Em comparação às baterias químicas, o sistema de Rudong não sofre risco de incêndio por fuga térmica e dispensa controle sofisticado de temperatura. A manutenção também tende a ser mais simples, centrada principalmente na inspeção de cabos, motores e rolamentos mecânicos.

Escalabilidade e próximos passos

A companhia suíça planeja construir versões maiores, chegando a 100 MW de potência em projetos futuros. A meta é atender não só redes elétricas, mas também indústrias que exigem energia constante, como siderúrgicas e data centers.

Oportunidades para outros mercados

A tecnologia ainda é novidade comercial, porém abre espaço para países com alto índice de renováveis. O Brasil, por exemplo, tem abundância de vento e sol, mas enfrenta oscilações diárias na oferta. Caso o modelo prove viabilidade econômica, poderia reforçar a segurança energética nacional, observam analistas do setor.
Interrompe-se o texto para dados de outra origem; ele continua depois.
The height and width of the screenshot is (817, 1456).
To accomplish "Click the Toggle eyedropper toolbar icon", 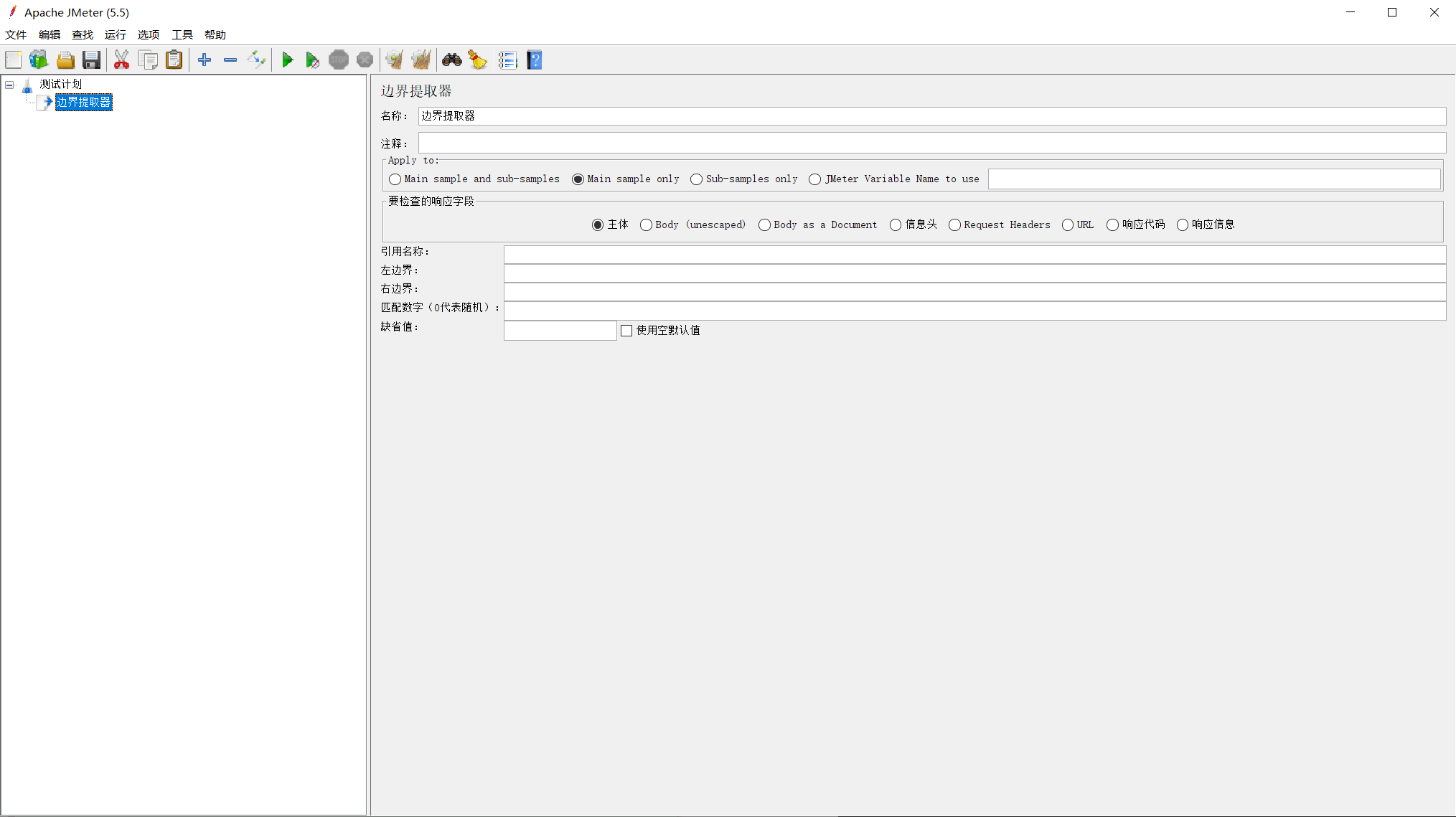I will pos(256,60).
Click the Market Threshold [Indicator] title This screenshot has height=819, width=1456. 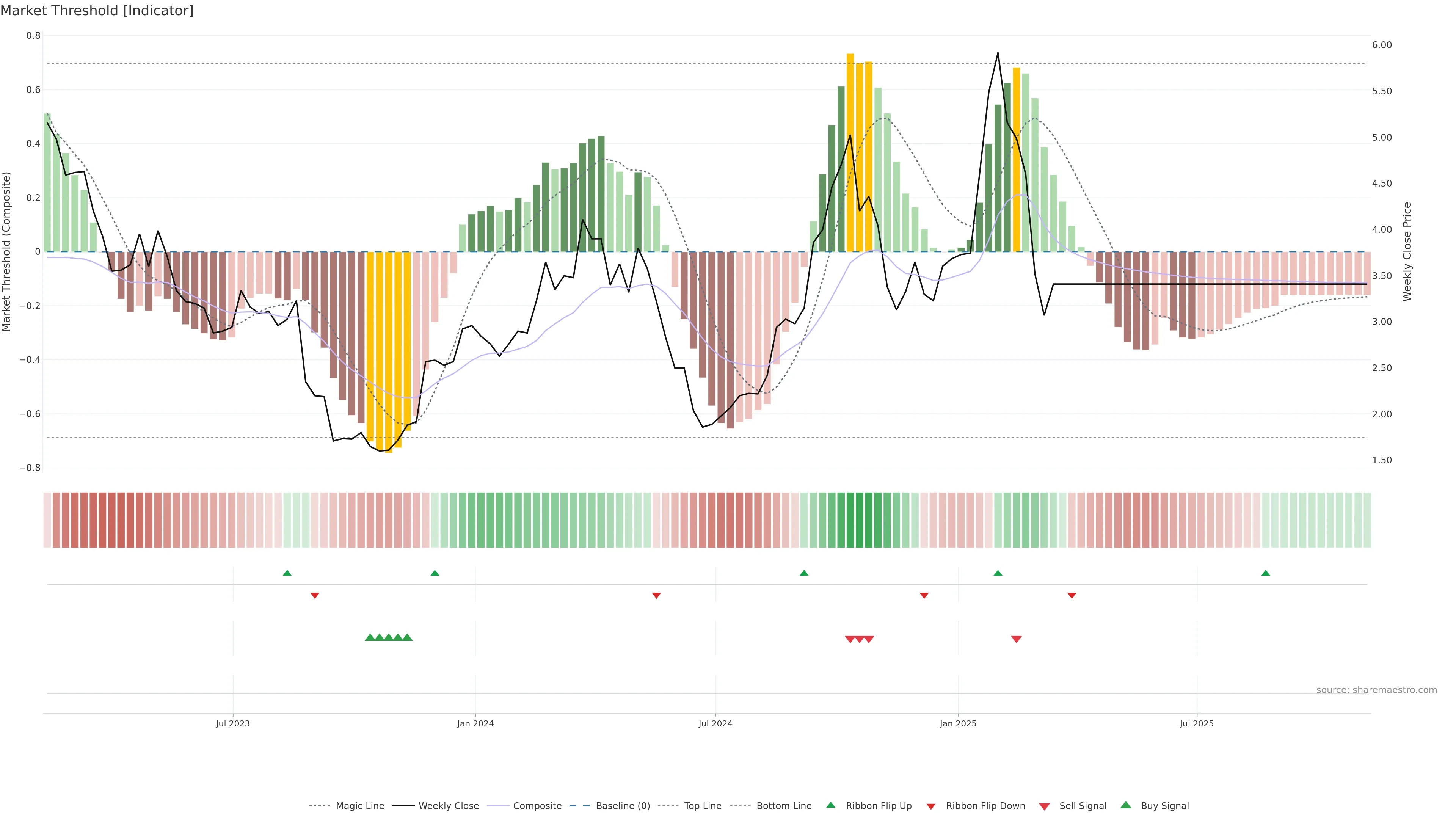(97, 11)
No portal Chasy Spos, especialistas ressaltam que a ausência de metais nobres pode tornar o investimento atrativo em regiões onde a logística de lítio é cara. Além disso, o uso de resíduos como matéria-prima encaixa-se em políticas de economia circular defendidas por vários governos.

Dados técnicos divulgados pela Energy Vault

  • Potência nominal: 25 MW
  • Capacidade total: 100 MWh
  • Duração de descarga: 4 horas
  • Eficiência ciclo completo: >80%
  • Vida útil estimada: 30 anos
  • Materiais dos blocos: rejeitos de mineração, entulhos de construção e resíduos industriais

Perspectiva de longo prazo

Com a necessidade global de descarbonização, tecnologias de armazenamento ocupam papel central na expansão das renováveis. A bateria de gravidade chinesa entrega uma opção mecânica, de baixa complexidade química e com matéria-prima barata. Caso os resultados de Rudong se confirmem, novas torres poderão surgir em diferentes continentes ao longo da próxima década.

A operação bem-sucedida marca um passo importante para diversificar a matriz de armazenamento, mostrando que, além de painéis solares e turbinas eólicas, soluções baseadas em princípios físicos clássicos ainda têm muito a oferecer ao setor elétrico moderno.